Find the word "computer" in the data, then copy each line where it is found.
═════ RECORDS PROVIDED
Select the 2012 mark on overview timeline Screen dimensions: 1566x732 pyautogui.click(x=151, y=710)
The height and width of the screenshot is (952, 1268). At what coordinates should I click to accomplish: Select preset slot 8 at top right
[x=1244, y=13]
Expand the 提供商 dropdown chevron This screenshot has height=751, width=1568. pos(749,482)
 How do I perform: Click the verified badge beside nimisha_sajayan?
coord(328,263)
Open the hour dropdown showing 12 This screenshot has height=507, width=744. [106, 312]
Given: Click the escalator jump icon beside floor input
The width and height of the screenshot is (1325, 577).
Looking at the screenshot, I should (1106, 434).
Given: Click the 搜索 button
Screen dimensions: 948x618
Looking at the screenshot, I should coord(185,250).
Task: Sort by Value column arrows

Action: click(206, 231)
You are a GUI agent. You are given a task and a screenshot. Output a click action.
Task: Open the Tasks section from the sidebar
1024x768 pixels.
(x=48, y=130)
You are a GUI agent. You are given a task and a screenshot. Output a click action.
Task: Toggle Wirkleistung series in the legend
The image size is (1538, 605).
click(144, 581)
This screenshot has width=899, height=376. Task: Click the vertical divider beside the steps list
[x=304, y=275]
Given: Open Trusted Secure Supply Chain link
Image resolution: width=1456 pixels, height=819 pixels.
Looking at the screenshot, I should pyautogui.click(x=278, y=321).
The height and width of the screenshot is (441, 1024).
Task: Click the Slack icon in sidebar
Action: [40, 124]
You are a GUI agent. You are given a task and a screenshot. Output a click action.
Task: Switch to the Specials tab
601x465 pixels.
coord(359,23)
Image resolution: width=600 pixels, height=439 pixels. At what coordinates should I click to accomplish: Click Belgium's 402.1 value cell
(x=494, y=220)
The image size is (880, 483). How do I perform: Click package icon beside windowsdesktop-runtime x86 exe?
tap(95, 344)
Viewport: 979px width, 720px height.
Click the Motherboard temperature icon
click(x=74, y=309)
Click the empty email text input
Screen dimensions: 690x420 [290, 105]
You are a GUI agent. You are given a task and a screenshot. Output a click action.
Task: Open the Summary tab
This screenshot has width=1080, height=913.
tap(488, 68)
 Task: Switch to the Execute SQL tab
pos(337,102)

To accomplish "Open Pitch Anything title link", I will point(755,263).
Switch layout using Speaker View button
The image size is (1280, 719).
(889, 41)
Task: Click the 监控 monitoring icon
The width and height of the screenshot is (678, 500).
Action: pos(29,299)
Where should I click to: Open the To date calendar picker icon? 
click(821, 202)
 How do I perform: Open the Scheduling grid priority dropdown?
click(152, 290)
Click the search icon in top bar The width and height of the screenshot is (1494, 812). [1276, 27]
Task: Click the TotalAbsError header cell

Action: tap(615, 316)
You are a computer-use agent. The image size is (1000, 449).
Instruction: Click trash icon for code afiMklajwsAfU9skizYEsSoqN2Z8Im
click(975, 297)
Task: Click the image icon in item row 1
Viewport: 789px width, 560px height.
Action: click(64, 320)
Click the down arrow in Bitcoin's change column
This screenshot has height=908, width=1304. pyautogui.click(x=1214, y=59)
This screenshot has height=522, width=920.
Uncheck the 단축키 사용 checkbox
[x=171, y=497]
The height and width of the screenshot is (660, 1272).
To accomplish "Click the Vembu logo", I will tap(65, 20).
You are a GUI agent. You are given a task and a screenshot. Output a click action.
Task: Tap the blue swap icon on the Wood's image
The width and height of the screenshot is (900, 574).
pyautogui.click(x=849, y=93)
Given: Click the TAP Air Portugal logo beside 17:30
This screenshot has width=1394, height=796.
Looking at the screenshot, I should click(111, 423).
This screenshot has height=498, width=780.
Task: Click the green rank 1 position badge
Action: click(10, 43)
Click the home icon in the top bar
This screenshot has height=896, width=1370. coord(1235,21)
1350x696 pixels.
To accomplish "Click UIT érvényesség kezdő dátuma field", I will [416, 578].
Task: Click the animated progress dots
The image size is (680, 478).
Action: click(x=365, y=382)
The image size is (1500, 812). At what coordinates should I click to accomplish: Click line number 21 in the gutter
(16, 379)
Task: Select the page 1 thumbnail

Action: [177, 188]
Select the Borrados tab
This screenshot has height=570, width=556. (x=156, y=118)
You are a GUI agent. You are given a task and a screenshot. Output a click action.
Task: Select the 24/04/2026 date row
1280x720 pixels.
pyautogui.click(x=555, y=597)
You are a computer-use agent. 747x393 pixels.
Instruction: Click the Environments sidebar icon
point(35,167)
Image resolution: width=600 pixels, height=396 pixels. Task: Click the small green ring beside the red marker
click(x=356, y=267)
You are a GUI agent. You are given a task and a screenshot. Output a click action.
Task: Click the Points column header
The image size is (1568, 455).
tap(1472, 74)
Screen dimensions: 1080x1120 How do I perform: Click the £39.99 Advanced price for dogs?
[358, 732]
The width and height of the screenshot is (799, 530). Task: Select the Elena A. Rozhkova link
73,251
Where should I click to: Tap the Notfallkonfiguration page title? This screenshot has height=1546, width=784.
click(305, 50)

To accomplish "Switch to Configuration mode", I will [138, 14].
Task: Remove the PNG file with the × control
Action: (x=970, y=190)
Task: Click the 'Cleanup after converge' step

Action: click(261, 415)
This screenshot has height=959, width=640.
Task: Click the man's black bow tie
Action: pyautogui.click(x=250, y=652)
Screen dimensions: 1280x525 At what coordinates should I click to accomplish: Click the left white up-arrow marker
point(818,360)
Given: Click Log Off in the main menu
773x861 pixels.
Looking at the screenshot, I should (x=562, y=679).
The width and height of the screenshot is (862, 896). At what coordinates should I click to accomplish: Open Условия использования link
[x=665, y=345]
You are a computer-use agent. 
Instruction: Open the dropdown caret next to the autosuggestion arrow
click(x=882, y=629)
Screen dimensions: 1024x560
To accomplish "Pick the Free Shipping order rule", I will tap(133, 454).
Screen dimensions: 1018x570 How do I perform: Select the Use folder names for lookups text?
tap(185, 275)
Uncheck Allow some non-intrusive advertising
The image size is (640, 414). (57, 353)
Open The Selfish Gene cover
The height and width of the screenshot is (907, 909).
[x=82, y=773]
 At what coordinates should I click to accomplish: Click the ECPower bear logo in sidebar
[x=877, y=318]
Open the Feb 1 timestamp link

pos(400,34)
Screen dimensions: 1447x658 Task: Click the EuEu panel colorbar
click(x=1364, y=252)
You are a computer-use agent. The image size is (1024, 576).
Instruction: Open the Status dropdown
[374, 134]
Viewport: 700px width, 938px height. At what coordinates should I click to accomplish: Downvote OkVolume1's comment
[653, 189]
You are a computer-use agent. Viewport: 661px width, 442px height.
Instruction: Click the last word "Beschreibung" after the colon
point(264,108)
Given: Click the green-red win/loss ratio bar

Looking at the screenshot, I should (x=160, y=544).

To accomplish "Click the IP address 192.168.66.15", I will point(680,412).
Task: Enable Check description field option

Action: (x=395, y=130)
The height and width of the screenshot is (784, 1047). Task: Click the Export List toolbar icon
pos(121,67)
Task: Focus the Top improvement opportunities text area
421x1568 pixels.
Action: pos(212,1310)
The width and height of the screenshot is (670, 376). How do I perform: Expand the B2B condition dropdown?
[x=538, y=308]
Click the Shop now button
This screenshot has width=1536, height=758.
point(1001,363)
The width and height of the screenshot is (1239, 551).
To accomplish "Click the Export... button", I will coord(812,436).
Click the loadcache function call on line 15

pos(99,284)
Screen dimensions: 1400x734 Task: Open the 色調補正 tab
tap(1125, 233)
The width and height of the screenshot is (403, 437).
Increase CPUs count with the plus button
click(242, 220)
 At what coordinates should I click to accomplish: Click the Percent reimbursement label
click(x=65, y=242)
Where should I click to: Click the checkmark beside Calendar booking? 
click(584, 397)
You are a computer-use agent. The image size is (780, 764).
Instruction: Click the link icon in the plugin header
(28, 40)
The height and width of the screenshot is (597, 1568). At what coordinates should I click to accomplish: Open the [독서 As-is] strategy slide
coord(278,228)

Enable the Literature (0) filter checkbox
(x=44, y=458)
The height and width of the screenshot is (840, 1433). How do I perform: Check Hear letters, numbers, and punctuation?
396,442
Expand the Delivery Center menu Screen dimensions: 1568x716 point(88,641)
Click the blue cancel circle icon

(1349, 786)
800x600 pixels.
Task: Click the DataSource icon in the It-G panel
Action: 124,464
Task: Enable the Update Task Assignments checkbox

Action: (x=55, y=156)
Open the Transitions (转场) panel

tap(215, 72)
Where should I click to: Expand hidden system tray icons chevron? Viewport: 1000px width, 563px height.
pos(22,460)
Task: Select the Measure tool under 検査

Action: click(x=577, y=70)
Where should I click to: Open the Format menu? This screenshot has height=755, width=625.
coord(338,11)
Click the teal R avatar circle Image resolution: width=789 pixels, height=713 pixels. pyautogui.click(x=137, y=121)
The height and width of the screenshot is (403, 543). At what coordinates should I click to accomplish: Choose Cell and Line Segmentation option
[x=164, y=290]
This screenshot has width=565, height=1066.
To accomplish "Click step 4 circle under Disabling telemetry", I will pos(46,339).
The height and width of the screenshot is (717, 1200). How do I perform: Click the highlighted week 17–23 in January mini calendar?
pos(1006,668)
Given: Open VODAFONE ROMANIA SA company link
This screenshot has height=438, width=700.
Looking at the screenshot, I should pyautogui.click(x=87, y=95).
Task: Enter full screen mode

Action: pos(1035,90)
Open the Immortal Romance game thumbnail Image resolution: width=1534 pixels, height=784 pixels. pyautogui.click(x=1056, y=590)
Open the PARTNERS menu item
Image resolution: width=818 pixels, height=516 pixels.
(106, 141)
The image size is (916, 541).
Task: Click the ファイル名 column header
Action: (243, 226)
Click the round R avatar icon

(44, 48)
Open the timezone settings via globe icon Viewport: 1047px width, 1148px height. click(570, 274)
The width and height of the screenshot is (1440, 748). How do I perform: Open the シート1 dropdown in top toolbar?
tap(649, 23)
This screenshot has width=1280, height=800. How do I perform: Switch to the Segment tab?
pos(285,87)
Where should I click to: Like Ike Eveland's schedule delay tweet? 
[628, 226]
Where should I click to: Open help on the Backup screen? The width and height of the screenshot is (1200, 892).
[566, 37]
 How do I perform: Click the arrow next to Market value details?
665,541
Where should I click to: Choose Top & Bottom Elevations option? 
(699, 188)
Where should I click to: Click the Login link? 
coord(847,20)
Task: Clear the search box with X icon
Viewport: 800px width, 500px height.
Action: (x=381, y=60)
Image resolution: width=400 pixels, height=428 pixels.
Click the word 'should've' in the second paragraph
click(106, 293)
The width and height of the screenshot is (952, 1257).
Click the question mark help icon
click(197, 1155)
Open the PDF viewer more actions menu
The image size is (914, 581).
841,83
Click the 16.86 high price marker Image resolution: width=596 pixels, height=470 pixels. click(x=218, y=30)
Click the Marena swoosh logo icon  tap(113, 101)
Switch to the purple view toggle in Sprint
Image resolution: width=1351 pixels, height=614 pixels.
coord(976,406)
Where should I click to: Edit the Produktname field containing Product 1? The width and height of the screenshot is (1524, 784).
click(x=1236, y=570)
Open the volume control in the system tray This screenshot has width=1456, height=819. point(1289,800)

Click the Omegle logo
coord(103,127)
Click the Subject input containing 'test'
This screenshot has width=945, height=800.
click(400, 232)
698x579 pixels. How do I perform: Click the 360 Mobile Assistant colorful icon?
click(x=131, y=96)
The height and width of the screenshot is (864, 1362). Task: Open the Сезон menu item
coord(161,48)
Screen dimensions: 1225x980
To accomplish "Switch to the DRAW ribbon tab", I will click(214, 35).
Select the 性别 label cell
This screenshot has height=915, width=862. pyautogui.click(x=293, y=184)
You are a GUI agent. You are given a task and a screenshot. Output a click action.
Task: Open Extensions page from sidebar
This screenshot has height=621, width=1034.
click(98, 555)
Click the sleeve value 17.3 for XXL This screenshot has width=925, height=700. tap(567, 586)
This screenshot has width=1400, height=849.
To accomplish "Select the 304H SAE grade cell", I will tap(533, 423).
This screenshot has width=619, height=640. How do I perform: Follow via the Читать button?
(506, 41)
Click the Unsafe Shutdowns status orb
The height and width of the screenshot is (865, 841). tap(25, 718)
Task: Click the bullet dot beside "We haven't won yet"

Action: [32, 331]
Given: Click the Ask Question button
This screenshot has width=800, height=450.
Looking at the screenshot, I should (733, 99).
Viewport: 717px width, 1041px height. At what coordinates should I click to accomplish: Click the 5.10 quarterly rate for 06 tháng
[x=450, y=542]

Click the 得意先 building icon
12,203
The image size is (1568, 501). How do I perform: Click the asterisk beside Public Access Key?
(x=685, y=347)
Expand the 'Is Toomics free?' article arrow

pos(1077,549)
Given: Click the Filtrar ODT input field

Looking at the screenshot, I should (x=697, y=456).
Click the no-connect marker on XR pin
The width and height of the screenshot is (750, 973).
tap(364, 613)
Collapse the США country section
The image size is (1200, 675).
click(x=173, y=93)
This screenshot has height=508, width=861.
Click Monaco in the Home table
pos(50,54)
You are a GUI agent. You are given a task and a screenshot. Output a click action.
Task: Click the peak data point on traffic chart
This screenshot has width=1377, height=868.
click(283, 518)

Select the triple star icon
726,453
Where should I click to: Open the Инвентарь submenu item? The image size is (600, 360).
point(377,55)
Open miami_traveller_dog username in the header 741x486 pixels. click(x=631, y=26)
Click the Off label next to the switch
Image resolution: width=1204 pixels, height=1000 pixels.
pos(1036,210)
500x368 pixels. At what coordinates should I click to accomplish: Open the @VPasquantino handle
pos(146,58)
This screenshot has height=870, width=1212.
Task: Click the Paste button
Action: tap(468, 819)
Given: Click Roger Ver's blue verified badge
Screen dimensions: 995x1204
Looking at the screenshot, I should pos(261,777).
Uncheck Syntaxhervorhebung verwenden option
══════════
▶ **ANSWER TO THIS PROBLEM**:
You are a computer-use agent. The image size is (1000, 449).
You are a computer-use agent. 747x393 pixels.
You are a computer-use agent. 
You are a computer-use agent. The image size is (1024, 576).
You are a computer-use agent. Viewport: 661px width, 442px height.
You are a computer-use agent. The image size is (780, 764).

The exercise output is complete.